» Work instructions
Below are several records. Retype exactly those lines running from the one with "Task: Open the 飞行计划 flight plan view" through the one with "This screenshot has width=747, height=473.", end lines included, and no others.

─── Data records ───

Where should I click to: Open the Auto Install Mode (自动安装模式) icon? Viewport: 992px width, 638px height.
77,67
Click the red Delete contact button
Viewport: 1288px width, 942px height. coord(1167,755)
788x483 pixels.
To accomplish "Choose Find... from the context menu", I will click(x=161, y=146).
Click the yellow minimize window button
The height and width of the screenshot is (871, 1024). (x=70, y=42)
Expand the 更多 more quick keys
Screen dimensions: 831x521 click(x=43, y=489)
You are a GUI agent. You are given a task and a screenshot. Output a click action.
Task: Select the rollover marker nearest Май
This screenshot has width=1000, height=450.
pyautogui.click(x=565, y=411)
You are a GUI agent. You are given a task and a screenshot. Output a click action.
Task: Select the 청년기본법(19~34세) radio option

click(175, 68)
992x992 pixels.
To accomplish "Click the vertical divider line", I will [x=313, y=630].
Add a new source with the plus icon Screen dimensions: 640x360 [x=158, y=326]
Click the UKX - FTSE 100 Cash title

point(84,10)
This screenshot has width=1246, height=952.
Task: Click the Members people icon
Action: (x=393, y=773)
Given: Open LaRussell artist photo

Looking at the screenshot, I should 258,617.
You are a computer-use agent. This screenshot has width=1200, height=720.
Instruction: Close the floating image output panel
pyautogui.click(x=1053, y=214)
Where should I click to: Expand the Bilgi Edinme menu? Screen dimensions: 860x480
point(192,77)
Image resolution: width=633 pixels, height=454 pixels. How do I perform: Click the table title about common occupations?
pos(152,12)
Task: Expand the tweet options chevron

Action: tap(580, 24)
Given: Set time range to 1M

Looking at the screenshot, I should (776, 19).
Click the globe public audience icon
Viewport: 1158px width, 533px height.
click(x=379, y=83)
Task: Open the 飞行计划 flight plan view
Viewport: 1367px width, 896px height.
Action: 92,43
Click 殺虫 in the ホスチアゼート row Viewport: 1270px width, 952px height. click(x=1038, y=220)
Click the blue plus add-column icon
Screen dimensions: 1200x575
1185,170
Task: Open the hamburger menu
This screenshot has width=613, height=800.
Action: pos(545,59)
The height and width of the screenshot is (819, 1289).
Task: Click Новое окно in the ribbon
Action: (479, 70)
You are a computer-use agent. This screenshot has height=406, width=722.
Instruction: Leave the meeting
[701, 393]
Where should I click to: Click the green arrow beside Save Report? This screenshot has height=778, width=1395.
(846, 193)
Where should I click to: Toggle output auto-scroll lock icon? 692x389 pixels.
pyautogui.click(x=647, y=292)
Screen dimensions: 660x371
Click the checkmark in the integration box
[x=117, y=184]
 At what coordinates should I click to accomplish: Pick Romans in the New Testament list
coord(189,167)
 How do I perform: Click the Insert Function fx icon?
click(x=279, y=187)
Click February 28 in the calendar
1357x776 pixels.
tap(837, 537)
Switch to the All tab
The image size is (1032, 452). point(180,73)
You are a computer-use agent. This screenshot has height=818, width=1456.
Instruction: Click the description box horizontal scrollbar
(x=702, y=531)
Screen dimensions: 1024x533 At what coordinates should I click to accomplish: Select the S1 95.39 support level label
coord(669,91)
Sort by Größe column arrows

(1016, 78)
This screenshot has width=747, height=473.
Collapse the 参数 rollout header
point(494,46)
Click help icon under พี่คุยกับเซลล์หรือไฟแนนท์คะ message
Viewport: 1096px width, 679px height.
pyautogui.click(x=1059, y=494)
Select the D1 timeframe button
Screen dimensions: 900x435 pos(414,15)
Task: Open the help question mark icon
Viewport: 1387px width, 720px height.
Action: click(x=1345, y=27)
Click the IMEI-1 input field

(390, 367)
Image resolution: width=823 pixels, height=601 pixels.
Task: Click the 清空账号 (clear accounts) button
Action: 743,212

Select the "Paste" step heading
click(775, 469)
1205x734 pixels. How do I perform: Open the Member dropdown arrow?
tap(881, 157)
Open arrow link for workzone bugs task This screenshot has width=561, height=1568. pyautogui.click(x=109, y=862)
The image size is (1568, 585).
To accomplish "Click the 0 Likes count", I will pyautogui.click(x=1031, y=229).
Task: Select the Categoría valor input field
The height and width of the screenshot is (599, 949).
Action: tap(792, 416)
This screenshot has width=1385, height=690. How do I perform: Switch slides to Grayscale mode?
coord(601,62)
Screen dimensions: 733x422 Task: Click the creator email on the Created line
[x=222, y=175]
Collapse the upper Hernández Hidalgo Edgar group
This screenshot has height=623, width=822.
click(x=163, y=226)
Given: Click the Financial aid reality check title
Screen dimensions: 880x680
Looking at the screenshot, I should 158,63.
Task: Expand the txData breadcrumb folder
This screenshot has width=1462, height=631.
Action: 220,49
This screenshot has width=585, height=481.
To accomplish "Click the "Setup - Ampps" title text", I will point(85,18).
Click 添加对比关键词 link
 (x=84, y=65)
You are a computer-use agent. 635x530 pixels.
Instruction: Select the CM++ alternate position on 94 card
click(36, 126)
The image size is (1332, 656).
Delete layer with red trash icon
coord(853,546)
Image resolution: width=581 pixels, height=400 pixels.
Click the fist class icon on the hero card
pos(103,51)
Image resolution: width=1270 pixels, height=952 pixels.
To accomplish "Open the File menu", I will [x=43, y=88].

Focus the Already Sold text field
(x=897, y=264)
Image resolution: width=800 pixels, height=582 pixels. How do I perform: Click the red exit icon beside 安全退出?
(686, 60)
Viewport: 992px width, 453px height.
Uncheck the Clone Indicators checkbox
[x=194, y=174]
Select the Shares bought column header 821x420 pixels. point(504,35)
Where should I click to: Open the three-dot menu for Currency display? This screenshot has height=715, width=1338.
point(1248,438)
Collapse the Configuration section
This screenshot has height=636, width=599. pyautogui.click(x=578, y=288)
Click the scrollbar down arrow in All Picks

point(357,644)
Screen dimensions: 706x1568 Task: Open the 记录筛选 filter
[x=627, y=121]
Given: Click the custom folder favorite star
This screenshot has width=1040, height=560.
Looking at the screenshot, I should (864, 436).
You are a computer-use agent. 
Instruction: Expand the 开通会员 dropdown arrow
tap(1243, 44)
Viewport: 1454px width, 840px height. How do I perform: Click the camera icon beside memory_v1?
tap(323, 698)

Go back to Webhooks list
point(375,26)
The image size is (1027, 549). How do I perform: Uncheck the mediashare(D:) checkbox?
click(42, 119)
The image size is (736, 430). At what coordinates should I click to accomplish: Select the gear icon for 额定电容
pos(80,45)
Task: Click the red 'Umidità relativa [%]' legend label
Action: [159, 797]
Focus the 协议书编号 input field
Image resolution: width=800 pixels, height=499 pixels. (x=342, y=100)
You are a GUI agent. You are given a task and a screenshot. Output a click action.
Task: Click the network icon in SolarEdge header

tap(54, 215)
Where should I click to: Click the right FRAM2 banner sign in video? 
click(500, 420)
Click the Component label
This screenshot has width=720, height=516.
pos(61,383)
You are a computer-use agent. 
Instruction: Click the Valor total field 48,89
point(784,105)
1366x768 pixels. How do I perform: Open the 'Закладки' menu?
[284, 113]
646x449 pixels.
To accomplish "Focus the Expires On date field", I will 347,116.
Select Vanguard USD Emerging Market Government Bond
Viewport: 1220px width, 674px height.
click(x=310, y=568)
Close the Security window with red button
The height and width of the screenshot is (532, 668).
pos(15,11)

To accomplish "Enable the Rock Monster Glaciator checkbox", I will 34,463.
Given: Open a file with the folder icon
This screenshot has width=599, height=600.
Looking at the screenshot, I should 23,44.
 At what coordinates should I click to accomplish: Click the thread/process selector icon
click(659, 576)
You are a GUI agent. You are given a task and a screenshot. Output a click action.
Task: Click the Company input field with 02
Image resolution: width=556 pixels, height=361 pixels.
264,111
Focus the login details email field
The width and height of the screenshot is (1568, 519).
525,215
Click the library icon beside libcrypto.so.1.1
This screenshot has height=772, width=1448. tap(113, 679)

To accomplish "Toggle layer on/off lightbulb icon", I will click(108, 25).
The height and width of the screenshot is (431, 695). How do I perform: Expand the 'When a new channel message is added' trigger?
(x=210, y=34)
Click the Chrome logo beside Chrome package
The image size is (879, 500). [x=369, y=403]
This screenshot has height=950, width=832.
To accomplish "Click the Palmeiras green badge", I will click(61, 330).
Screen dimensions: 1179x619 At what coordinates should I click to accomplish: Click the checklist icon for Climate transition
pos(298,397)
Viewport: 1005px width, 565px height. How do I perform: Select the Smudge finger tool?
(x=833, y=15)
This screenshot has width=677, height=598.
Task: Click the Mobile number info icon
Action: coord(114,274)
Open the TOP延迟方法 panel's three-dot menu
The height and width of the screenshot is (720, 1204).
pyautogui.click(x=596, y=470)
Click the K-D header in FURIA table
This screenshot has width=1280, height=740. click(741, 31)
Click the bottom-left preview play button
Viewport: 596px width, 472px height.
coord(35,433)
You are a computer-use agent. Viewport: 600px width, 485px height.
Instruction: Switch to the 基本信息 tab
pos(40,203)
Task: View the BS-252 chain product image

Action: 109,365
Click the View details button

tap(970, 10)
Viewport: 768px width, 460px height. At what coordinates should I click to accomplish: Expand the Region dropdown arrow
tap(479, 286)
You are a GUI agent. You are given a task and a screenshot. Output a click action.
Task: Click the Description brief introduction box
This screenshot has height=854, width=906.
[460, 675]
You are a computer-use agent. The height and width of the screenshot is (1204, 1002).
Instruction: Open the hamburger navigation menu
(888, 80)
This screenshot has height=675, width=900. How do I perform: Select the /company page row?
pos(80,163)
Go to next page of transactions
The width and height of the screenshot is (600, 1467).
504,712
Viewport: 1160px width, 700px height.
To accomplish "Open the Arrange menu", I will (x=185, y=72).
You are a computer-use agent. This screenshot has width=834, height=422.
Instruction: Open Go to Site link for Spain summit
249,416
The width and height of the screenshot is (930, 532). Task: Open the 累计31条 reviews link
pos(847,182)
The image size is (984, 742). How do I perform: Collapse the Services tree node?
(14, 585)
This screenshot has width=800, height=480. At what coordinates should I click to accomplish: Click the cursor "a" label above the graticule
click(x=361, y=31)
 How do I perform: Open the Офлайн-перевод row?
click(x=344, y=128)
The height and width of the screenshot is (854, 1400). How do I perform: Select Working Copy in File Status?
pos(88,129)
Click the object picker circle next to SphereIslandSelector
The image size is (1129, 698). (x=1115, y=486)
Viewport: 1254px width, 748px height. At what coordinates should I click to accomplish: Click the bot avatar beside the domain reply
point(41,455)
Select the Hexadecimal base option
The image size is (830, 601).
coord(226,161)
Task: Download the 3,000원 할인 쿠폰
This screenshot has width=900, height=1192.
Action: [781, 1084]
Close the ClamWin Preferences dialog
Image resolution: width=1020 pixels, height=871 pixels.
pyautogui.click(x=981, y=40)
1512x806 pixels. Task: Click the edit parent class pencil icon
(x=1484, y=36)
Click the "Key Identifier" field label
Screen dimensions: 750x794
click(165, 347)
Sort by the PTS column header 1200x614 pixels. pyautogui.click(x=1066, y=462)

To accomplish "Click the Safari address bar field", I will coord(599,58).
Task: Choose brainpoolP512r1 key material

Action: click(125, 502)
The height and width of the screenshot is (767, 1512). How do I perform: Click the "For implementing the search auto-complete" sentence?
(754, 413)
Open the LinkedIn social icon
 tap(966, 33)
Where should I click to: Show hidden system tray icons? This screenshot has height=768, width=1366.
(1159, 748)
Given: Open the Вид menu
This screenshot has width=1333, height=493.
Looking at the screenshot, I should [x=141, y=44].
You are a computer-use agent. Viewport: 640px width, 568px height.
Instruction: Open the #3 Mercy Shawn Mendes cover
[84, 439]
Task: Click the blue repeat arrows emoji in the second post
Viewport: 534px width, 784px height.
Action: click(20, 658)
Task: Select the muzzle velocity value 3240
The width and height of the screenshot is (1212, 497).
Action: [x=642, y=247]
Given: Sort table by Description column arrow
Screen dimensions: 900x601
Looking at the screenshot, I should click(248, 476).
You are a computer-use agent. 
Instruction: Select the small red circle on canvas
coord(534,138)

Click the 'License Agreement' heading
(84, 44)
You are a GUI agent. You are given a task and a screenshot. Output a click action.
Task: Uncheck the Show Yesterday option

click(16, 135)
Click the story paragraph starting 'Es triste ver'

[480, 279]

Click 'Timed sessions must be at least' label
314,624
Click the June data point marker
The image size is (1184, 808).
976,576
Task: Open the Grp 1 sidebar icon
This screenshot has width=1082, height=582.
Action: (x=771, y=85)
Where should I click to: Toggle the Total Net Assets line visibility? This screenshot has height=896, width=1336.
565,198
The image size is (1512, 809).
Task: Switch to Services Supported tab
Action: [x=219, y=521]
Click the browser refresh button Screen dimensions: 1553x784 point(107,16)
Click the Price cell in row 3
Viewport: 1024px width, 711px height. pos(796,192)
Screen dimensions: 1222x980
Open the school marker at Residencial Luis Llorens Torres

───

» Exercise answer
Task: Open the 飞行计划 flight plan view
Viewport: 1367px width, 896px height.
Action: 92,43
Click 殺虫 in the ホスチアゼート row Viewport: 1270px width, 952px height. click(x=1038, y=220)
Click the blue plus add-column icon
Screen dimensions: 1200x575
1185,170
Task: Open the hamburger menu
This screenshot has width=613, height=800.
Action: pos(545,59)
The height and width of the screenshot is (819, 1289).
Task: Click Новое окно in the ribbon
Action: (479, 70)
You are a computer-use agent. This screenshot has height=406, width=722.
Instruction: Leave the meeting
[701, 393]
Where should I click to: Click the green arrow beside Save Report? This screenshot has height=778, width=1395.
(846, 193)
Where should I click to: Toggle output auto-scroll lock icon? 692x389 pixels.
pyautogui.click(x=647, y=292)
Screen dimensions: 660x371
Click the checkmark in the integration box
[x=117, y=184]
 At what coordinates should I click to accomplish: Pick Romans in the New Testament list
coord(189,167)
 How do I perform: Click the Insert Function fx icon?
click(x=279, y=187)
Click February 28 in the calendar
1357x776 pixels.
tap(837, 537)
Switch to the All tab
The image size is (1032, 452). point(180,73)
You are a computer-use agent. This screenshot has height=818, width=1456.
Instruction: Click the description box horizontal scrollbar
(x=702, y=531)
Screen dimensions: 1024x533 At what coordinates should I click to accomplish: Select the S1 95.39 support level label
coord(669,91)
Sort by Größe column arrows

(1016, 78)
This screenshot has width=747, height=473.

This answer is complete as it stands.